How to complete this task – From the line containing "Show YTD range" through the last line, print the records exactly and nothing else.

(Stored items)
+++

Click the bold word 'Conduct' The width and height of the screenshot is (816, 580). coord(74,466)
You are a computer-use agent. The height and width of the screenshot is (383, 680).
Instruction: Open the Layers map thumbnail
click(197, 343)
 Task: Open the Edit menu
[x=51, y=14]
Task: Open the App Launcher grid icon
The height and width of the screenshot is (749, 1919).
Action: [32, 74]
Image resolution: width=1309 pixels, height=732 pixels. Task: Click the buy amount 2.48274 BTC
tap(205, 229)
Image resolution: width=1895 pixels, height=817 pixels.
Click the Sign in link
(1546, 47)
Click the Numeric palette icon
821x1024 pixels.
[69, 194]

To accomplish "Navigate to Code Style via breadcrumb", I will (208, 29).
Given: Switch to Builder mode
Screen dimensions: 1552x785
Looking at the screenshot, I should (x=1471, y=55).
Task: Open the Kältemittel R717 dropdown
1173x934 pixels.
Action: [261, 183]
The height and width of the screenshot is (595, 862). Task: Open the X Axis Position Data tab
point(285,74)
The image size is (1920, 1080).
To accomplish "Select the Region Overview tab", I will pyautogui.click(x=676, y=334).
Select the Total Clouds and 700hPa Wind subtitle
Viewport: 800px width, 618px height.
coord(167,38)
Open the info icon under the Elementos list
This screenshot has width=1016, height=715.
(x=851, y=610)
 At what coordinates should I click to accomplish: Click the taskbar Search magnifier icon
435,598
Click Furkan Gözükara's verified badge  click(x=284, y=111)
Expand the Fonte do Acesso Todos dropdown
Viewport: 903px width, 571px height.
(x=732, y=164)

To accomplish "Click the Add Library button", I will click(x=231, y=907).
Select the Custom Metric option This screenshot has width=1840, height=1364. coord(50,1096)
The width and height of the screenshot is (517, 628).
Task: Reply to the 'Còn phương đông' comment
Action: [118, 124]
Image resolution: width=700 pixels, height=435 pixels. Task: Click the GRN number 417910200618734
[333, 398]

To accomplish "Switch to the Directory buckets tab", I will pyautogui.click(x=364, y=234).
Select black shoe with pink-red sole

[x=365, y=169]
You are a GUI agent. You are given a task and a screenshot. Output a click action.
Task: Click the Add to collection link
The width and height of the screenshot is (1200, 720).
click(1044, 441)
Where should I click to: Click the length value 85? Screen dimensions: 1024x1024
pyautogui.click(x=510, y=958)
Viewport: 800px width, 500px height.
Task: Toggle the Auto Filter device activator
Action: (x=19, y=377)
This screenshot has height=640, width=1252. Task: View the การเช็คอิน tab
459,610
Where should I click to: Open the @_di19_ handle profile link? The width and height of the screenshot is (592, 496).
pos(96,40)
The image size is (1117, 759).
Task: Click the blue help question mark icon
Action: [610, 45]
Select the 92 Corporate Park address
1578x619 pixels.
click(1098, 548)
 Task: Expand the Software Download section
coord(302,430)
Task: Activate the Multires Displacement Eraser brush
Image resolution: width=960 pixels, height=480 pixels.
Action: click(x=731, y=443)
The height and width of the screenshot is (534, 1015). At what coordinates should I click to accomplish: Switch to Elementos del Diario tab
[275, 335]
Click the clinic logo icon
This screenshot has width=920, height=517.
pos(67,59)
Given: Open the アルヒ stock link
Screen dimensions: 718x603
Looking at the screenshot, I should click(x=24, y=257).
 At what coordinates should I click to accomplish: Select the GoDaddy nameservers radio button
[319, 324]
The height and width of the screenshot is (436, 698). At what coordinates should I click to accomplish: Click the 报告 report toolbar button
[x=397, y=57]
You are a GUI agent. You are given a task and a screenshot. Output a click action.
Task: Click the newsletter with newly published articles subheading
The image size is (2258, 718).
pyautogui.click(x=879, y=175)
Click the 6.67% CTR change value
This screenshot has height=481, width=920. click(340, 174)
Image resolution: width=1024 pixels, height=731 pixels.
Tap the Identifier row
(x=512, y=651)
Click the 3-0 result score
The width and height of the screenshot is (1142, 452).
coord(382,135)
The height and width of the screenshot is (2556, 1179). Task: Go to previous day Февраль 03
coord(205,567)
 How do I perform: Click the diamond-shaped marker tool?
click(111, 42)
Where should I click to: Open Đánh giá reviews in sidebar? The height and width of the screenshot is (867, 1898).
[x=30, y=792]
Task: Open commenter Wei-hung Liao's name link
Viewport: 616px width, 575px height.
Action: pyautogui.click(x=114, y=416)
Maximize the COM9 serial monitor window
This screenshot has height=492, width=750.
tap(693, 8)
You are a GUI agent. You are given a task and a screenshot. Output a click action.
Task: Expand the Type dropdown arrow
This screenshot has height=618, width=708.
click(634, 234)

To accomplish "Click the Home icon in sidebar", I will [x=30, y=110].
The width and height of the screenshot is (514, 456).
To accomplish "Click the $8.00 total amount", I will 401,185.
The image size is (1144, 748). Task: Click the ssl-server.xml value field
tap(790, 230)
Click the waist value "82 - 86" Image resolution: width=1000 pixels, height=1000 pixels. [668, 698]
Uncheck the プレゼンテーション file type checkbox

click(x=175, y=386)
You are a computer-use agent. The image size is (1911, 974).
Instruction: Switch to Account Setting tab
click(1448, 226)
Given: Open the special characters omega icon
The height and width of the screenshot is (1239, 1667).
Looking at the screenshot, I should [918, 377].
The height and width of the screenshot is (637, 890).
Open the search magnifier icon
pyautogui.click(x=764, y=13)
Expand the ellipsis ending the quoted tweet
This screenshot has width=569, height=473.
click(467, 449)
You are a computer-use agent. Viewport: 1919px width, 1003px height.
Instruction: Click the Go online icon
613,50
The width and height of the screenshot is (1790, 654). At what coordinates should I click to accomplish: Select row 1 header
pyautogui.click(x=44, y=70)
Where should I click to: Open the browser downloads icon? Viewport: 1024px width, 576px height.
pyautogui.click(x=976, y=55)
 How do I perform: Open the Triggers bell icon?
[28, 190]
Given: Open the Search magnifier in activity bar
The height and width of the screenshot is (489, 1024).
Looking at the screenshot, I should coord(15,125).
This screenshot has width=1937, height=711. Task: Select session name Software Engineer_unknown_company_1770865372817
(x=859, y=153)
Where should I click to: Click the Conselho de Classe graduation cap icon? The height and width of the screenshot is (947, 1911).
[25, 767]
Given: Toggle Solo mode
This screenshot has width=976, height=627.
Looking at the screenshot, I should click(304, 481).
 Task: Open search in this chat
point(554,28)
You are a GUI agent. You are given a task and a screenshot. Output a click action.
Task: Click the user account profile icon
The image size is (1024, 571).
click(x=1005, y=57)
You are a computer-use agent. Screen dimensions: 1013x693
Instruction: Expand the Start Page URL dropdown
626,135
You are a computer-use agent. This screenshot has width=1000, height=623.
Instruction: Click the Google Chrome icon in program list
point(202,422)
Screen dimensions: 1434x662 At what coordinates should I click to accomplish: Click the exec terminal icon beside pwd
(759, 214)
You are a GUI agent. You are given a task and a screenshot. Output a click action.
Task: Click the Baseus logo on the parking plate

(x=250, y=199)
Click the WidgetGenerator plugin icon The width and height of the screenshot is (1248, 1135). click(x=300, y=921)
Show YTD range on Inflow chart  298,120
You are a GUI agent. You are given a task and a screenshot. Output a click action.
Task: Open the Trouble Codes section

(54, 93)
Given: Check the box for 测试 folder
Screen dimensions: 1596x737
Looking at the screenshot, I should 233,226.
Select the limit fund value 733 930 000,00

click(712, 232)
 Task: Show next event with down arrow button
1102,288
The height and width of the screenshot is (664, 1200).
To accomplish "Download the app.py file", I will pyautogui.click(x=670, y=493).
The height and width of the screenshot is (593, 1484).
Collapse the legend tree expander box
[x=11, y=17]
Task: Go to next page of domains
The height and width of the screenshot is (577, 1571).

+++

Answer to this problem –
Show YTD range on Inflow chart  298,120
You are a GUI agent. You are given a task and a screenshot. Output a click action.
Task: Open the Trouble Codes section

(54, 93)
Given: Check the box for 测试 folder
Screen dimensions: 1596x737
Looking at the screenshot, I should 233,226.
Select the limit fund value 733 930 000,00

click(712, 232)
 Task: Show next event with down arrow button
1102,288
The height and width of the screenshot is (664, 1200).
To accomplish "Download the app.py file", I will pyautogui.click(x=670, y=493).
The height and width of the screenshot is (593, 1484).
Collapse the legend tree expander box
[x=11, y=17]
Task: Go to next page of domains
The height and width of the screenshot is (577, 1571).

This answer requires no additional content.